In Federalist 23, Hamilton says this about the Union, the term used to describe the national government as representing all the states together: “The principal purposes to be answered by union are these--the common defense of the members; the preservation of the public peace, as well against internal convulsions as external attacks; the regulation of commerce with other nations and between the States; the superintendence of our intercourse, political and commercial, with foreign countries” (p. 116).

Hamilton defines four purposes for the union, what are they and how is the union supposed to make good on its purposes? What are the weaknesses that make the present system of government unable to fulfill these goals?

“Internal convulsions” is most likely a reference to Shay’s Rebellion, an uprising of farmers in Massachusetts in 1786 protesting the high levels of debt they incurred, many of them war veterans, and whose houses were being foreclosed on.

Hamilton was much more comfortable using military force than most of the other founders, even George Washington. Consider this quote also from Federalist 23: 
The authorities essential to the common defense are these: to raise armies; to build and equip fleets; to prescribe rules for the government of both; to direct their operations; to provide for their support. These powers ought to exist without limitation, because it is impossible to foresee or define the extent and variety of national exigencies, or the correspondent extent and variety of the means to which may be necessary to satisfy them [Hamilton’s italics] (p. 116).

In Federalist 78, Hamilton gives his argument for judicial review. He says:
There is no position which depends on clearer principles, than that every act of a delegated authority, contrary to the tenor of commission under which it is exercised, is void. No legislative act, therefore, contrary to the Constitution, can be valid. To deny this, would be to affirm, that the deputy is greater than his principal; that the servant is above his master; that the representatives of the people are superior to the people themselves; that men acting by virtue of powers, may do not only what their powers do not authorize, but what they forbid (p. 120).
Also: 
A Constitution is, in fact, and must be regarded by the judges, as a fundamental law.
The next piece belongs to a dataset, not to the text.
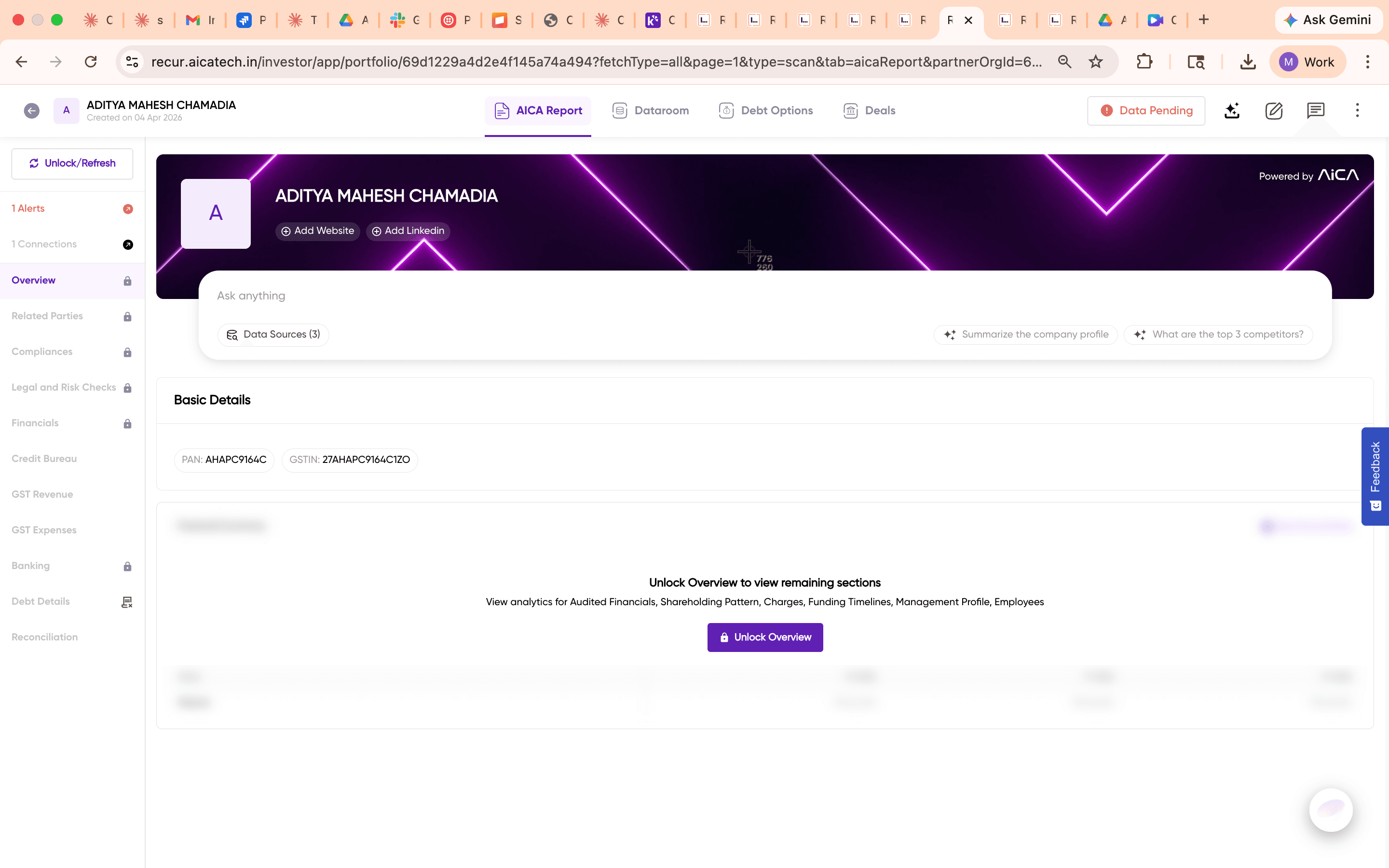The image size is (1389, 868).
Task: Click the Debt Details document icon
Action: [x=127, y=602]
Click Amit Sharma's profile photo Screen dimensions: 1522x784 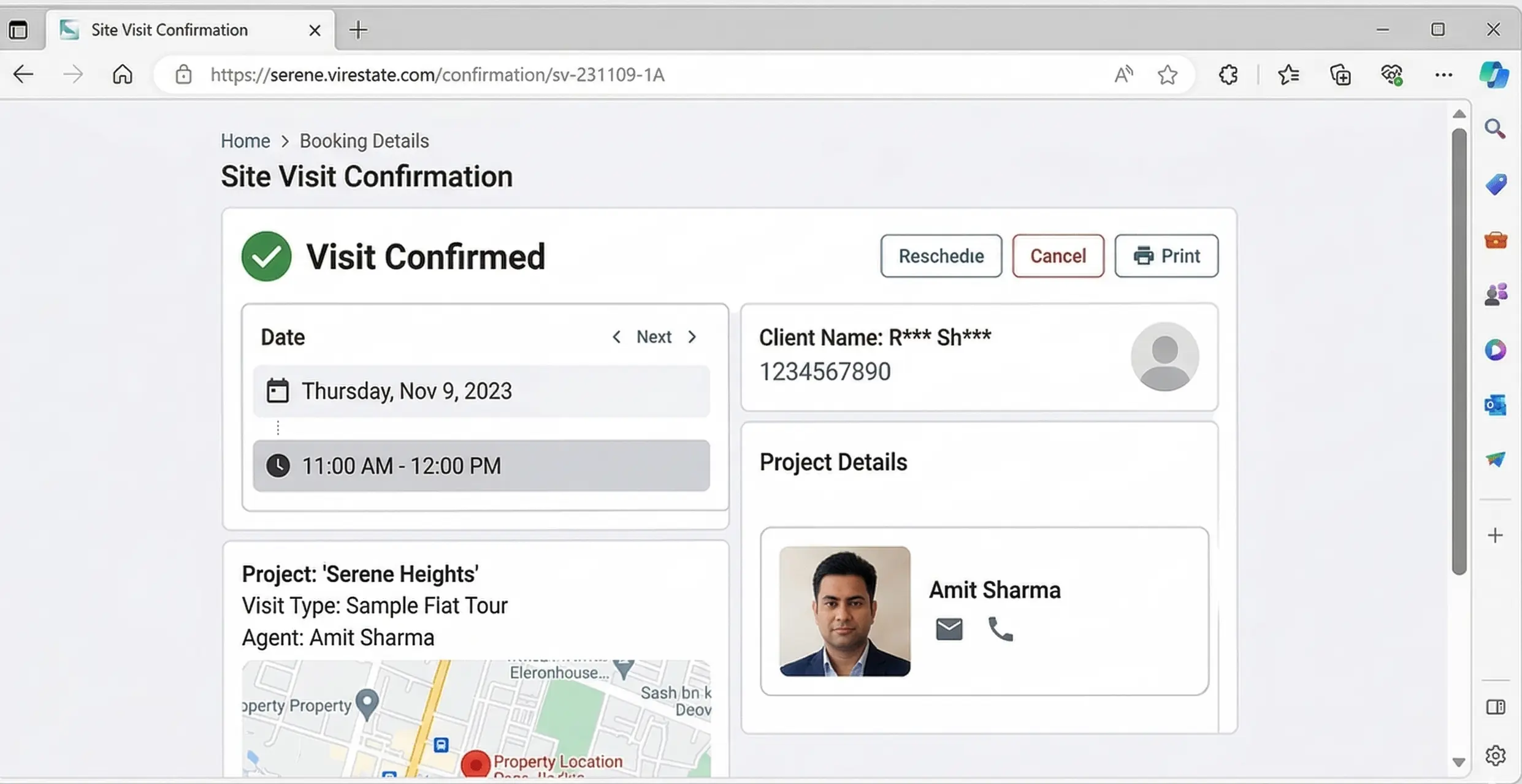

It therefore belongs to them to ascertain its meaning, as well as the meaning of any particular act proceeding from the legislative body. If there should happen to be an irreconcilable variance between the two, that which has the superior obligation and validity ought, of course, to be preferred; or, in other words, the Constitution ought to be preferred to the statute, the intention of the people to the intention of their agents (p. 121).

How does this relate back to the idea of separation of powers and checks and balances, which define the American system?

Although Hamilton invokes “the people” to justify the power of the courts over the legislature, the courts were often times used to strike down laws that were seen as hurtful to business interests. Since the legislature was more democratic there were fears that popular interests would pass laws to redistribute wealth or tax profits more.

In current debates the role of courts in protecting moneyed interests against the rest of the population still seems to be strong. One of the most recent examples is the controversial Citizens United v. Federal Election Commission decision, which critics argue strengthens the influence of money in politics like this editorial from The New York Times: http://www.nytimes.com/2010/01/22/opinion/22fri1.html?_r=1&ref=opinion

Plus Hamilton’s emphasis on the correct legal interpretation of the Constitution guarantees the superiority of lawyers in virtually all branches of government, thus making government more elitist (Hamilton was a lawyer also).


We will talk more about Hamilton in a few weeks. Next class we will look at the rising opposition to the Federalists.


Please print out and bring to class a copy of Federalist # 10 and the Bill of Rights, both are found in the link for Federalist Papers.